On October 28, 1949, before any ruling on the exceptions of the parties to the master's first report, the matter was re-referred to the master, on motion of the defendant Metropolitan Disposal Company, to take proofs relative to events which had occurred since the closing of proofs on the previous reference. Such proofs were taken before the master who filed his report on re-reference on June 8, 1950. In his report on re-reference, as in his original report, the master recommended the issuance of a temporay and permanent injunction against the several defendants, restraining them and each of them from dumping any garbage or like substance in and about the Lutter brickyard, and he also recommended that any order of abatement refrain from defining the manner or method in which the abatement procedures should be undertaken and prosecuted.

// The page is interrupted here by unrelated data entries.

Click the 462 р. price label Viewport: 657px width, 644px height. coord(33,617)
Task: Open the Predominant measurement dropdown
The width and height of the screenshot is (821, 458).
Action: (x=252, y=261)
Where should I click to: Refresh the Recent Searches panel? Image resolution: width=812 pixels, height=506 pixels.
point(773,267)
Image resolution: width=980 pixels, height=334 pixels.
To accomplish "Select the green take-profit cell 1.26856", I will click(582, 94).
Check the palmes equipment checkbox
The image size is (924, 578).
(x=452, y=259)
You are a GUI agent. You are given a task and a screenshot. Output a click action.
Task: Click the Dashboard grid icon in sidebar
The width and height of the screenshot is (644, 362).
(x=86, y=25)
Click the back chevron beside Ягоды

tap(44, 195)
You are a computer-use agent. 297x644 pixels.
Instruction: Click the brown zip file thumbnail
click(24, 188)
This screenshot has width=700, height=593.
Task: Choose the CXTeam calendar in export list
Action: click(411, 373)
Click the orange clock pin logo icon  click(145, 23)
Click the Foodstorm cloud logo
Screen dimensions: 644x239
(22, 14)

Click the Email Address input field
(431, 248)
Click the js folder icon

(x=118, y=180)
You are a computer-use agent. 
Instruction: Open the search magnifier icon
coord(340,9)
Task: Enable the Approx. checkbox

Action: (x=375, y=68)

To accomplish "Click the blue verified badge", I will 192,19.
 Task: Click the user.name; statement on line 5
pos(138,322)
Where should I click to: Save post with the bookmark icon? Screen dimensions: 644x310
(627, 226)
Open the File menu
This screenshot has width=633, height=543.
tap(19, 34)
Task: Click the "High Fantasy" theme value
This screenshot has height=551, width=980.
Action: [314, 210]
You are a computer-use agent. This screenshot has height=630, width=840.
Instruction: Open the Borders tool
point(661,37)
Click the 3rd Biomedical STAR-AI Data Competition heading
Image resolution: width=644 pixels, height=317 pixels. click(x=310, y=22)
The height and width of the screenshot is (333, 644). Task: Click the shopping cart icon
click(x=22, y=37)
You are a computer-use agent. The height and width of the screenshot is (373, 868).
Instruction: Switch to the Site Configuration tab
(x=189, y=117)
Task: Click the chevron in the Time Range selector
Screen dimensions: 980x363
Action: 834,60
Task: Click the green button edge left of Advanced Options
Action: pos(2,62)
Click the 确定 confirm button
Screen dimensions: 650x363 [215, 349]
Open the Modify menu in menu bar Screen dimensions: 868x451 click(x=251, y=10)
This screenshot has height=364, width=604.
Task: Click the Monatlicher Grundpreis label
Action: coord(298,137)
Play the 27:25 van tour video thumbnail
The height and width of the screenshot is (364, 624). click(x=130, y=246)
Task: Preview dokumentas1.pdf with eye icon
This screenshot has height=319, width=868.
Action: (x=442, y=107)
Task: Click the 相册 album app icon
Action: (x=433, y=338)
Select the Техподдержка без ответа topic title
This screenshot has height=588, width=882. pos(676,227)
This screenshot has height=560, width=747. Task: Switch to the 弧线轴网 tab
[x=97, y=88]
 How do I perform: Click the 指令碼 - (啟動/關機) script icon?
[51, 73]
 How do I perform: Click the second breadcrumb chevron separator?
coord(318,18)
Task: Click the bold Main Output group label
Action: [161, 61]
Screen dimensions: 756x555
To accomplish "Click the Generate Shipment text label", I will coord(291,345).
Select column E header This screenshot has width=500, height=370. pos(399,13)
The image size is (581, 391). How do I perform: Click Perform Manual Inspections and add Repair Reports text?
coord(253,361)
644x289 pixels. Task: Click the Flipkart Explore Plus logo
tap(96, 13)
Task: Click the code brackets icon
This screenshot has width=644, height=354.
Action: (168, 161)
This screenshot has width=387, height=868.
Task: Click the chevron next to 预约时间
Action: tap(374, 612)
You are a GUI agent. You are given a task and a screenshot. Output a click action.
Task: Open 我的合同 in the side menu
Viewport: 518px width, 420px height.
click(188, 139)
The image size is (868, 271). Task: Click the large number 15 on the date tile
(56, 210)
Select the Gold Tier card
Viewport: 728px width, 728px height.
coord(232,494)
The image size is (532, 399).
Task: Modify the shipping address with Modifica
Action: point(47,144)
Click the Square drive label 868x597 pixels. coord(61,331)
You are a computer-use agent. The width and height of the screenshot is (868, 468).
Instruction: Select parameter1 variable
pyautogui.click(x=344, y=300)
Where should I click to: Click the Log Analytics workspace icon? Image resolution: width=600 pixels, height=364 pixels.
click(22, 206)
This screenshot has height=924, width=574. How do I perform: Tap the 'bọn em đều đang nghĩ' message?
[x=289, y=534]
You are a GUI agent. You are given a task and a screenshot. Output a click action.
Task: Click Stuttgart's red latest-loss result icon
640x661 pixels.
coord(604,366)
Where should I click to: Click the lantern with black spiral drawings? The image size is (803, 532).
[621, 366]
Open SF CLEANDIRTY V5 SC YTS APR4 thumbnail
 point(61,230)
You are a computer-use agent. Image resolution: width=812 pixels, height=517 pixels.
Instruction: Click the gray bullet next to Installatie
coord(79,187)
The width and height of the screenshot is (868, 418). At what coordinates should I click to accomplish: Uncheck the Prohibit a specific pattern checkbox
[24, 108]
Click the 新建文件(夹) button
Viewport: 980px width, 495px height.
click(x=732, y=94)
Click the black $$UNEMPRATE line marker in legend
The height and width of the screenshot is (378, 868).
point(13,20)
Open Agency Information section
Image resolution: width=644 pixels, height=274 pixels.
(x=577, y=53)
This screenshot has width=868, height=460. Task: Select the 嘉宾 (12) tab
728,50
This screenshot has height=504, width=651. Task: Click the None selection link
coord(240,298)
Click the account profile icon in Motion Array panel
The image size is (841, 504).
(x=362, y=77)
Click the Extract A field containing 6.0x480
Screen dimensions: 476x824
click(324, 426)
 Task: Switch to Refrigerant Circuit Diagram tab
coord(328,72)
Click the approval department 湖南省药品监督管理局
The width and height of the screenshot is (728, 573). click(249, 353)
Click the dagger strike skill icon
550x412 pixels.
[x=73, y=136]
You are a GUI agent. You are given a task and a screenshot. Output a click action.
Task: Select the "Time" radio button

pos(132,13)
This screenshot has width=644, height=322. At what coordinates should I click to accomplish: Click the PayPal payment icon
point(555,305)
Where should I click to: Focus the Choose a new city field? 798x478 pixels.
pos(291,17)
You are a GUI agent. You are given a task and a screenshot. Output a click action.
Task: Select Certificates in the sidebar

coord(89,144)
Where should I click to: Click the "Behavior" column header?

Thereafter, on October 9, 1950, the individual plaintiffs moved to have a date set for the hearing on exceptions to the master's report and for entry of a decree in accordance with the recommendations made. The matter was continued from time to time by order of the chancellor. Attempts at working out a solution agreeable to all parties proved unsuccessful, and the matter was finally set for hearing and entry of a decree on January 11, 1951. Shortly prior to that date the chancellor himself, by stipulation of the parties, went out to the site and viewed the dump. At the hearing preceding the entry of the decree the individual plaintiffs and the Village of Glenview submitted proposed forms of decrees; one form submitted by the individual plaintiffs provided for immediate abatement of the nuisance and issuance of an injunction against further dumping of garbage on the premises in question; another form submitted merely continued the application for the injunction to a date in 1951 to be determined by the chancellor. Neither of these proposed decrees was adopted, but instead the chancellor entered the decree submitted by the Village of Glenview and concurred in by the defendants.
The dumping of garbage on the property has continued without interruption since the complaint was filed, but with the passage of time and the consequent radical change of condition of the dump during the pendency of this proceeding, the Village and most of the individual plaintiffs concluded that mere stopping of the dumping of garbage would not abate the nuisance situation created by defendants. Accordingly, the Village of Glenview has filed its brief herein, as appellee, in support of the decree as entered, and all the original individual plaintiffs, except three, are in accord with the present view of the Village. Voltz, Haarmann and Saunders, three of the original individual plaintiffs, are the only ones to appeal from the decree.
The Village agrees with the three remaining and appealing plaintiffs that this garbage dump is a nuisance, as found in the decree, and that equity should intervene to remedy the condition. The form, extent and method of intervention are the points on which the Village and other litigants are in disagreement with the three appealing plaintiffs.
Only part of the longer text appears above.